• Task requirements:
Repeat word for word the stretch of the blog post below starting with "What's going on" and going on through "they take me.".

• Page:
Monday, October 20, 2008

What's going on in the world around me?

Still waiting on pics from my letterpress projects– and for inspiration for another layer. I actually happened to grab another issue of the Minnesota Daily that has some interesting sentiments expressed in stark contrast (or is it?) to the original Op/Ed articles I was responding too. I hope to get in the studio this week to add another layer, and then get these in digital form to see what happens.

In the meantime, I'm trying to recognize examples of what I identify as emergence in nature. One thing that I can't ignore is the leaves changing colors and falling off the trees– in an abstract sense, this design relates the idea of 'progressive change' that I'm trying to pin down. So, as inspiration, I've started to photograph these loose instances of emergence and see where they take me.

In addition to change, my concept of emergent identity also relates to self-organization. While in Boston this past weekend, I saw a perfect juxtaposition of designed space verses created space. While there were numerous tables and chairs meant for assembly, interaction, discussion, etc, the most active cases of such occurred in the area directly next to the "Assembly area." Here a group of street performers (arguably already organized and well-practiced) entertained loads of people– the tables and chairs were completely empty. Recognizing the ability of individuals to respond to their situation is critical as designers; sometimes the best spaces or solutions are nothing at all– or at least drastically different from what we thought they would be.

A perfect example of a design solution that responds to such self-organized activity is the Music Under New York program initiated by the Metropolitan Transportation Association. Recognizing the ability of the underground stations to be a great venue for musicians, the MTA responded by adding an organization structure to support these organic forms of presentation and display. The yearly competitions keep the musical acts fresh and encourage unknown artists to showcase their skills to a captive audience.

Wednesday, October 8, 2008

Just do it.

• Record list:
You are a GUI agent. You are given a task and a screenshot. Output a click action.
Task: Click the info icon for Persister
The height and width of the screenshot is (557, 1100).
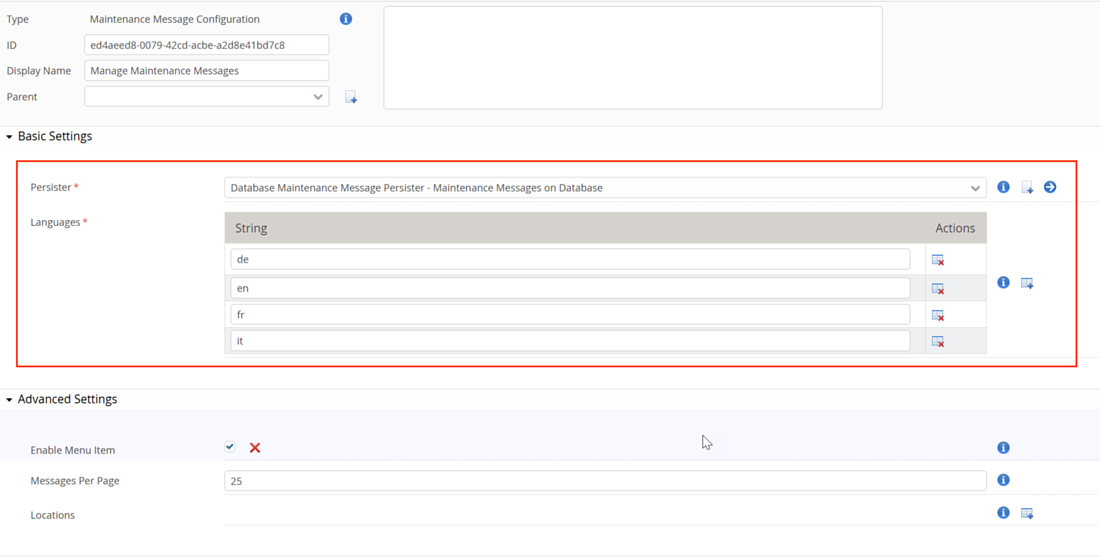coord(1003,187)
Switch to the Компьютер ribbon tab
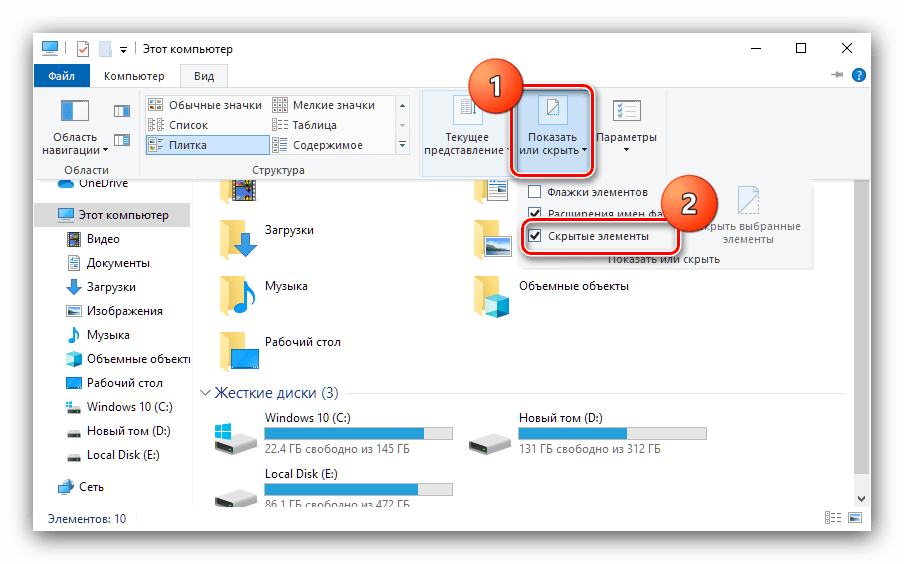Screen dimensions: 904x564 (134, 76)
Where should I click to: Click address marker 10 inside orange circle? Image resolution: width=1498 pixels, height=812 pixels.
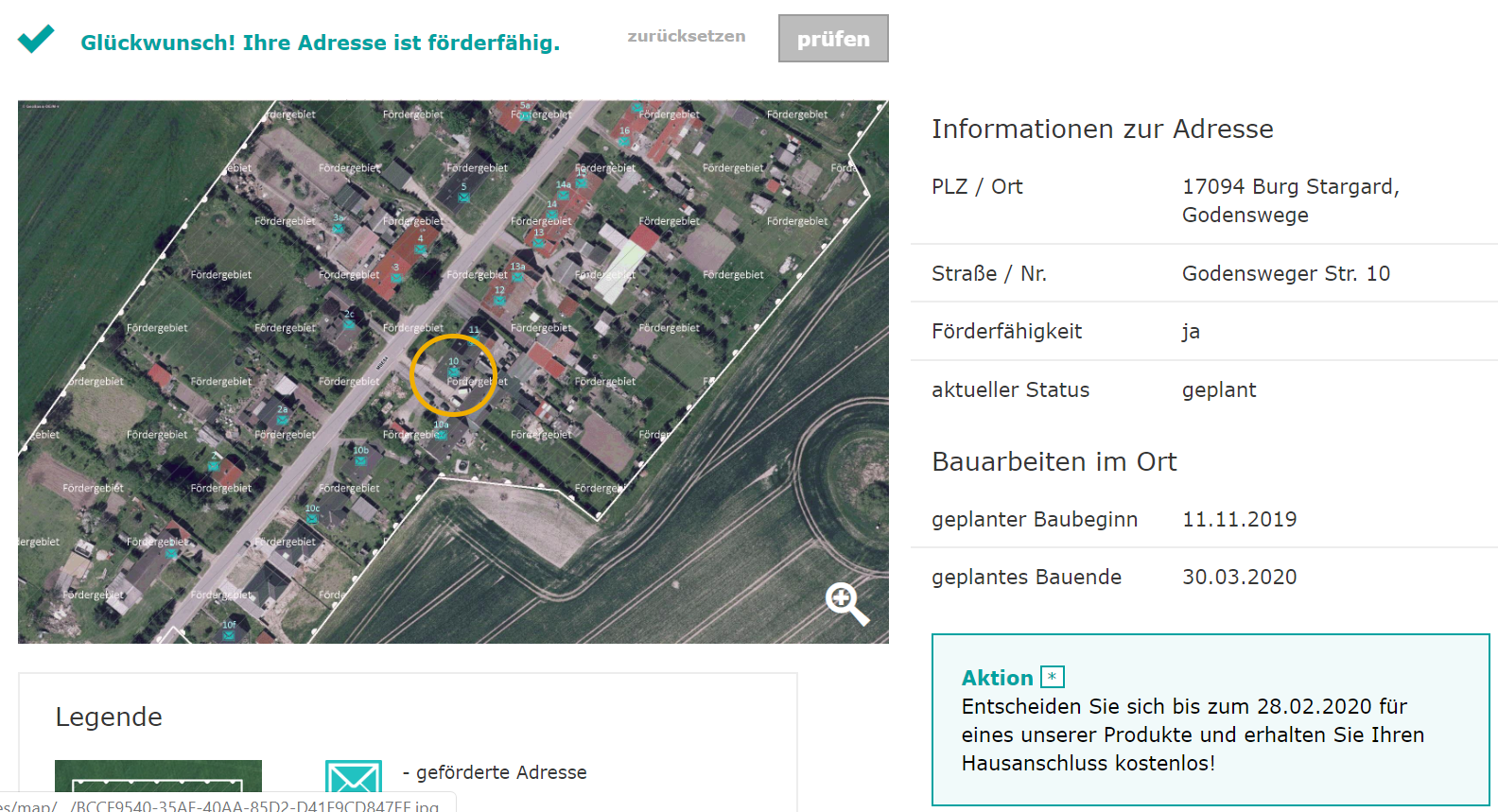tap(454, 372)
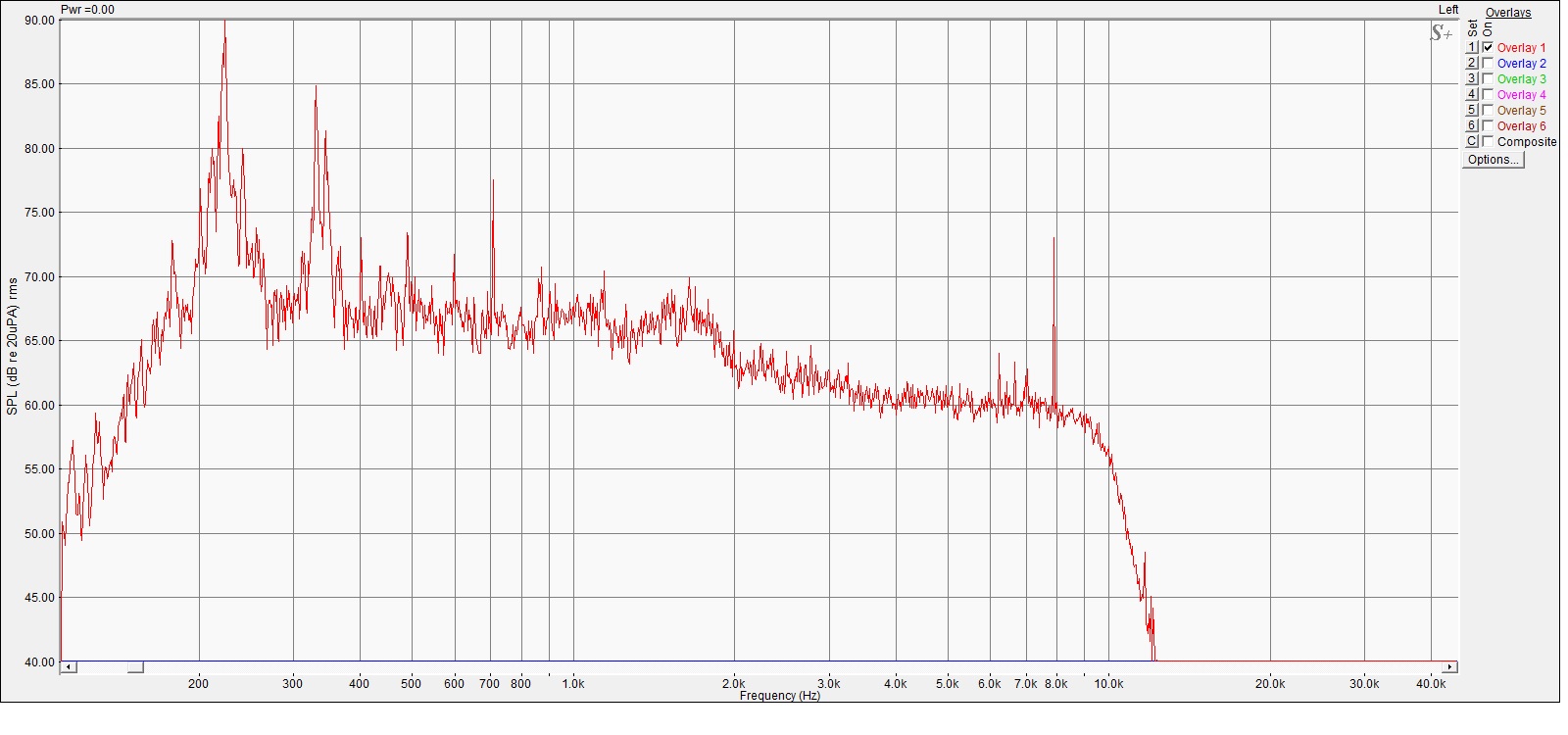Click the horizontal scrollbar right arrow

coord(1451,667)
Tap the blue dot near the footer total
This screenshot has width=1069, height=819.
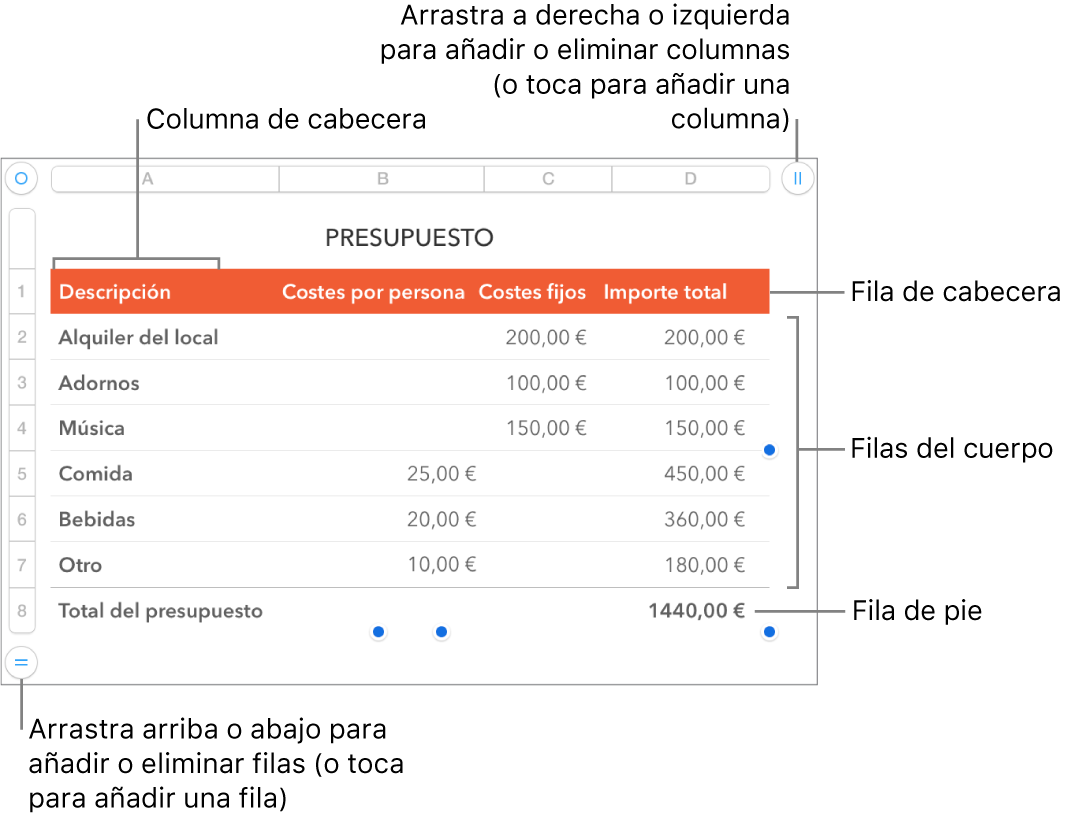tap(769, 632)
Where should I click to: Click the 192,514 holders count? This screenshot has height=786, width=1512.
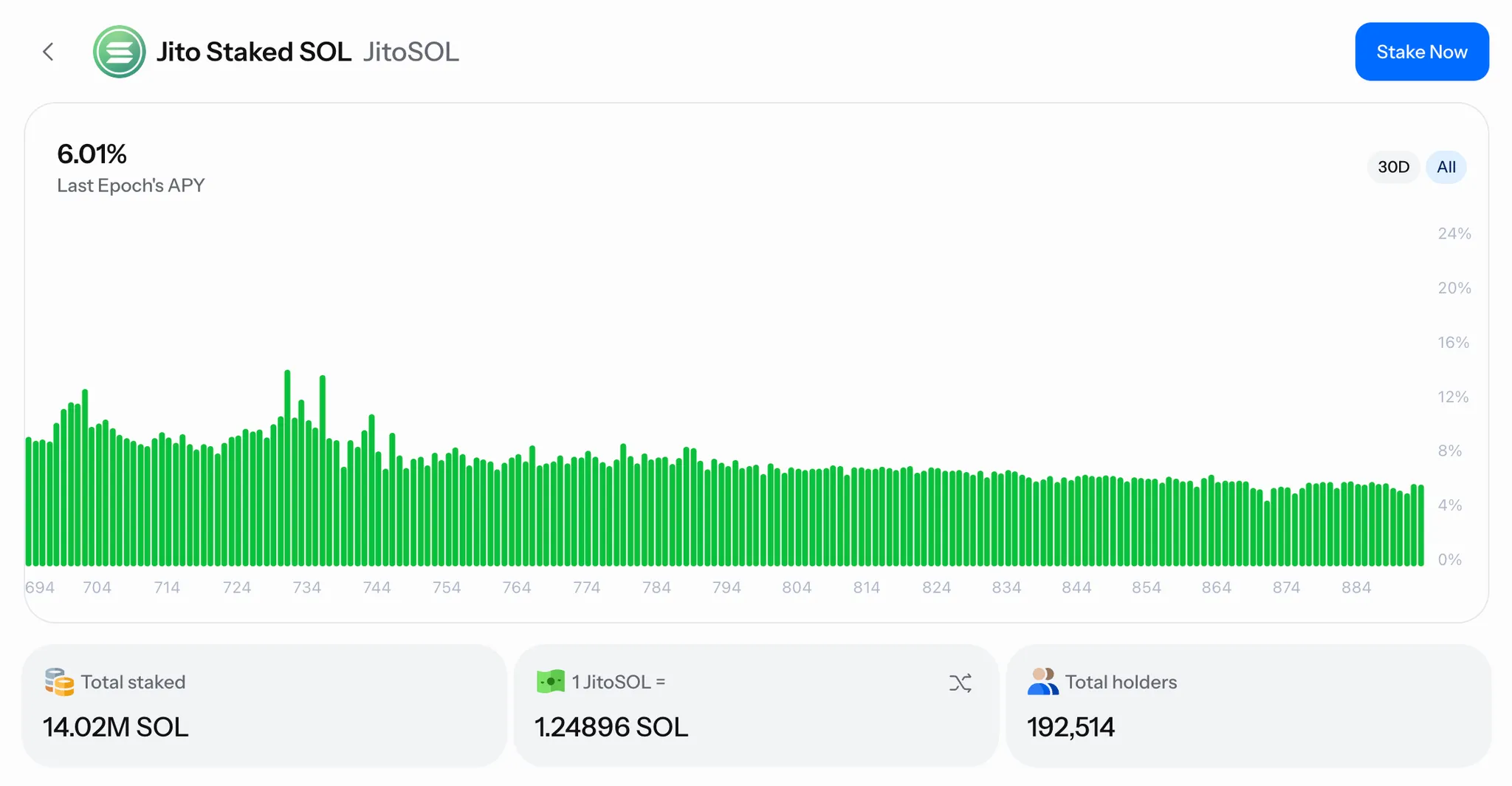[x=1070, y=727]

• Completed exercise:
What's going on in the world around me?

Still waiting on pics from my letterpress projects– and for inspiration for another layer. I actually happened to grab another issue of the Minnesota Daily that has some interesting sentiments expressed in stark contrast (or is it?) to the original Op/Ed articles I was responding too. I hope to get in the studio this week to add another layer, and then get these in digital form to see what happens.

In the meantime, I'm trying to recognize examples of what I identify as emergence in nature. One thing that I can't ignore is the leaves changing colors and falling off the trees– in an abstract sense, this design relates the idea of 'progressive change' that I'm trying to pin down. So, as inspiration, I've started to photograph these loose instances of emergence and see where they take me.